Les hommes en blanc parlent ici d’«encéphalopathie hépatique» (EH) ce qui, somme toute, est assez explicite. Une «EH, stade 2», avec hyperactivité psychomotrice et palilalie. Presqu’un stade 3 avec émergence des troubles de la vigilance, état stuporeux, somnolence marquée et discours inappropriés. Signe de Babinski, expressions extrapyramidales et anomalies papillaires.
Avoir du nez, sinon du flair
Page 1.230 de sa quatrième édition, le Godeau-Herson-Piette (Flammarion), qui ne se trompe jamais, nous le dit. Ce traité-bible détaille ainsi une sous-catégorie de l’halitose, le «fetor hepaticus»:
«C’est une odeur douceâtre de l’haleine. On la perçoit surtout quand on entre dans la chambre du malade. Le fetor est dû à des substances aromatiques [des mercaptans] d’origine intestinale, normalement détruites par le foie (…) ces substances passent dans la circulation générale et sont éliminées par le poumon car elles sont volatiles.»
Ce fetor n’est certes pas pathognomonique mais il permet aux plus affûtés de porter le diagnostic au nez comme jadis on le faisait celui du diabète sucré via les urines. Un privilège généralement réservé au patron lors de la visite.
Or les grands patrons, émanation suprême des grandes équipes, ne meurent jamais. Ils peuvent avoir tous les défauts de la Terre, ils demeurent, sur la durée, toujours les plus forts. Inoxydables. C’est d’ailleurs précisément à ça qu’on les reconnaît.

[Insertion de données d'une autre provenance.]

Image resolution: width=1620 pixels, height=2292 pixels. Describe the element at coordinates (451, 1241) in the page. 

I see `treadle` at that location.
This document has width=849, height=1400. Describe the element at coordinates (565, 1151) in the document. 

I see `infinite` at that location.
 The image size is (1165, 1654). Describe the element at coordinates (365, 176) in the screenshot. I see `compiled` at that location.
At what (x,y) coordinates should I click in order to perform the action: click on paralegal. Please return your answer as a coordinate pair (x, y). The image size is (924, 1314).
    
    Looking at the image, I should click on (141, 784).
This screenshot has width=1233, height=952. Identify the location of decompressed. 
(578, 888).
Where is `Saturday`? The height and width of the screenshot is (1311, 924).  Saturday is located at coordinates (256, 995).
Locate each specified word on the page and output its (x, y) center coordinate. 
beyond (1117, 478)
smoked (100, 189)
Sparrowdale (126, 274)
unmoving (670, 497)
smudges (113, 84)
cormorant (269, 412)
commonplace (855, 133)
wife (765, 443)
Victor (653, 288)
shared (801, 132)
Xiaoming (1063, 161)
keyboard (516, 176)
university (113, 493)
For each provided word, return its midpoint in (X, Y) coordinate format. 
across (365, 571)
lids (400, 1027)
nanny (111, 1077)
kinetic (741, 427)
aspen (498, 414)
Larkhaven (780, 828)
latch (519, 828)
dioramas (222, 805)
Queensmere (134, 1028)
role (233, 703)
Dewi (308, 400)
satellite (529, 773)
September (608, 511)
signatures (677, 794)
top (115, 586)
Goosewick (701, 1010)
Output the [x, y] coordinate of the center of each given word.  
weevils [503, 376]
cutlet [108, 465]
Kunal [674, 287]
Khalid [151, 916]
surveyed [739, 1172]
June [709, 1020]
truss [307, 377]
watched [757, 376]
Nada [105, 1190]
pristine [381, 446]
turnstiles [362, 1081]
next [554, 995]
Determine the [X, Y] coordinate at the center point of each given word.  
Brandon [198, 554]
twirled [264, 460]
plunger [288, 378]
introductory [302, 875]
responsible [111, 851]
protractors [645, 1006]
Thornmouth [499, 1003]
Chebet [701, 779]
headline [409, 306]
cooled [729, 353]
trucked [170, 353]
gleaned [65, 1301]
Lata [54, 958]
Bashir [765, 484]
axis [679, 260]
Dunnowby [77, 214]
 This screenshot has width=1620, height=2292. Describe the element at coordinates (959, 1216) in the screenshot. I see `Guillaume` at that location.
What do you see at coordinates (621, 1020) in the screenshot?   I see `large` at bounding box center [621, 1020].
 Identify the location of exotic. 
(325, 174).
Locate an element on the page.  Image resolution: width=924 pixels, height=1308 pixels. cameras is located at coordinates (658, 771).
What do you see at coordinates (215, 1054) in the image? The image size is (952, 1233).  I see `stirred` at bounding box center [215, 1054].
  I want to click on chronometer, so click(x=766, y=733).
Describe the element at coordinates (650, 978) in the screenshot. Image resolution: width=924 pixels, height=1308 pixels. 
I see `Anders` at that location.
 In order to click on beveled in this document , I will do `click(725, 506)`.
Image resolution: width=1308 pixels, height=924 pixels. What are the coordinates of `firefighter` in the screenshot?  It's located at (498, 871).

House fait partie de ces néo-mandarins à qui les élèves donnaient jadis du monsieur. Et House aura aujourd’hui à l’endroit de ses servants cette formule ridicule si elle n’était, chez lui, christique:
«Je connais mon corps.»
Toujours plus fort. Il confessera avoir pris du millepertuis pour simuler les symptômes biologiques et fera observer qu’il ne présente pas l’ascite des alcooliques en route vers la fin.
Cette fin, il le sait pourtant bien, sera pour après-demain. Est-ce pour conjurer les souffrances terminales qu’il fait croire à Wilson qu’il est père, qu’il lui fait connaître son fils que la mère lui avait caché et qu’elle gardait en captivité depuis treize longues années? Un fils factice comme l’était son foie en fausse flanelle. En saurons-nous plus durant le temps, qui nous est désormais compté, sur l’origine de ces rapports entre le House sado et le maso Wilson? Ou l’inverse.